Thu, July 16, 9:15 to 10:45am, EICC, Floor: Level 1, Harris Suite 2

English Abstract

In April 1892, the Bangor Daily Whig and Courier quoted Dr. Brockett, who asserted that “state and private insane asylums are rapidly filling up…The country is strewed [sic] with mental ‘grip wrecks.’” Survivors in the 1890s experienced a range of neurological symptoms, including terrible headaches, diffuse nerve pain and weakness, memory loss, and even a strange form of sleeping sickness some doctors called “la nona.” Similar patterns emerged after the 1918 pandemic, with “influenza headaches,” nervous prostration, weakness, and a seemingly related sleeping sickness called “encephalitis lethargica.” During the 1918 pandemic, some physicians noted similarities in neurological outcomes between the two outbreaks, but the topic remains unstudied. This study pairs my dissertation research with materials culled from the Gale Digital Scholar Lab for a grant with the American Association for the History of Medicine. To study the medical fallout from the 1889-1891 pandemic, I employed digital humanities tools (e.g., Ngram analysis) to analyze the contents of more than two million archival documents.

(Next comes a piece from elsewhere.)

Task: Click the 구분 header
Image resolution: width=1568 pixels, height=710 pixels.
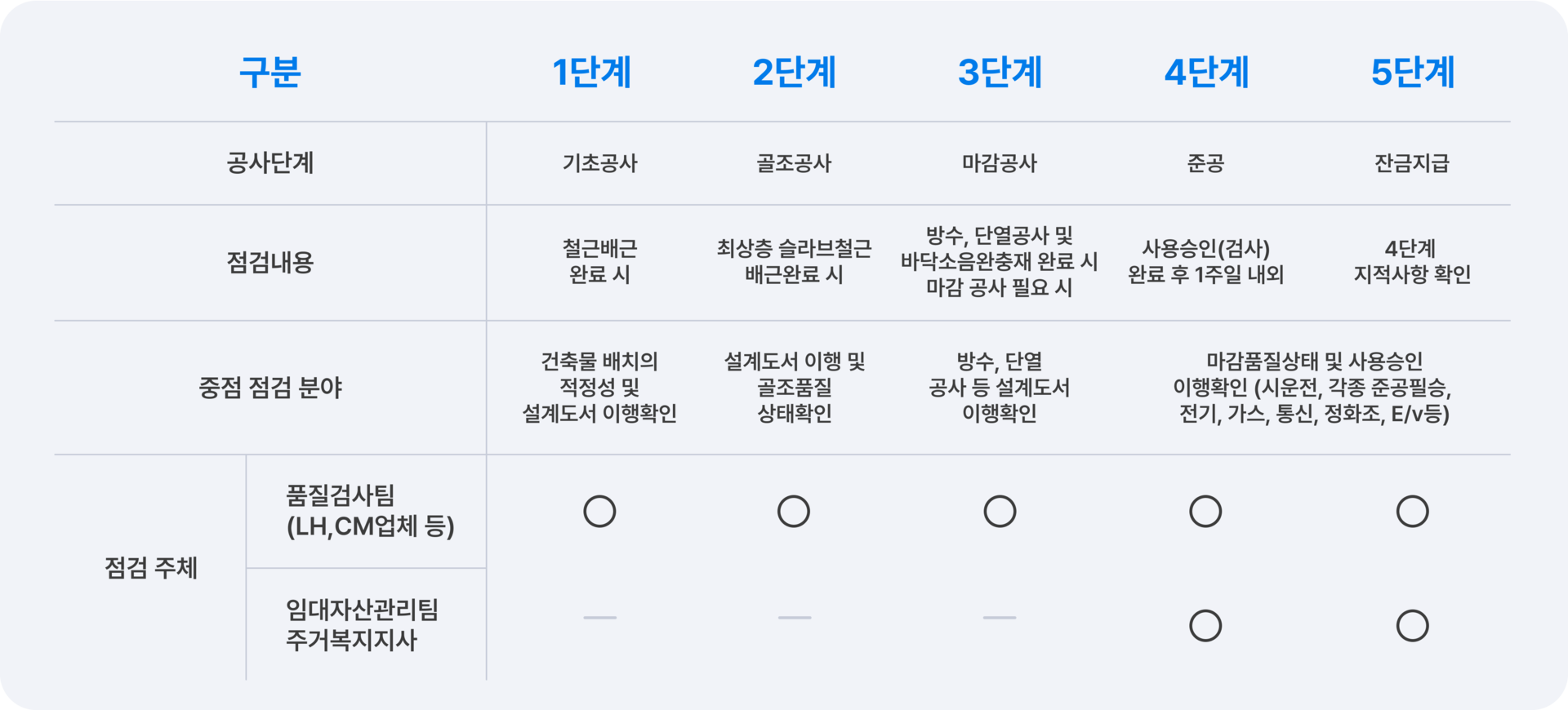Action: tap(270, 72)
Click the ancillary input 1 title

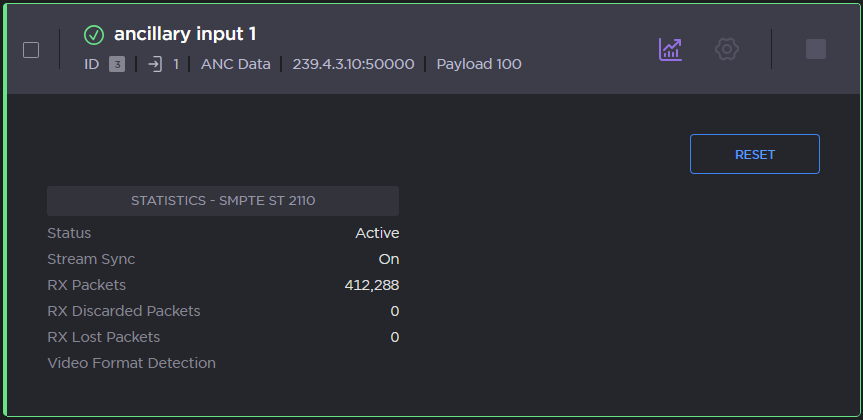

The search revealed thousands of advertisements, articles, and medical treatises discussing the aftermath of the 1889-1891 influenza pandemic. Studying medical issues among survivors across these outbreaks revealed unexpected connections, including the regularity of long-term, post-viral health problems. Exploring these connections is vital today, when historical diseases are resurgent, new strains of influenza are emerging, and medical literature on the vagaries of Long COVID continues to expand. To adequately respond to survivors’ health needs, practitioners and scholars alike must broaden their understanding of what pandemic survival entails.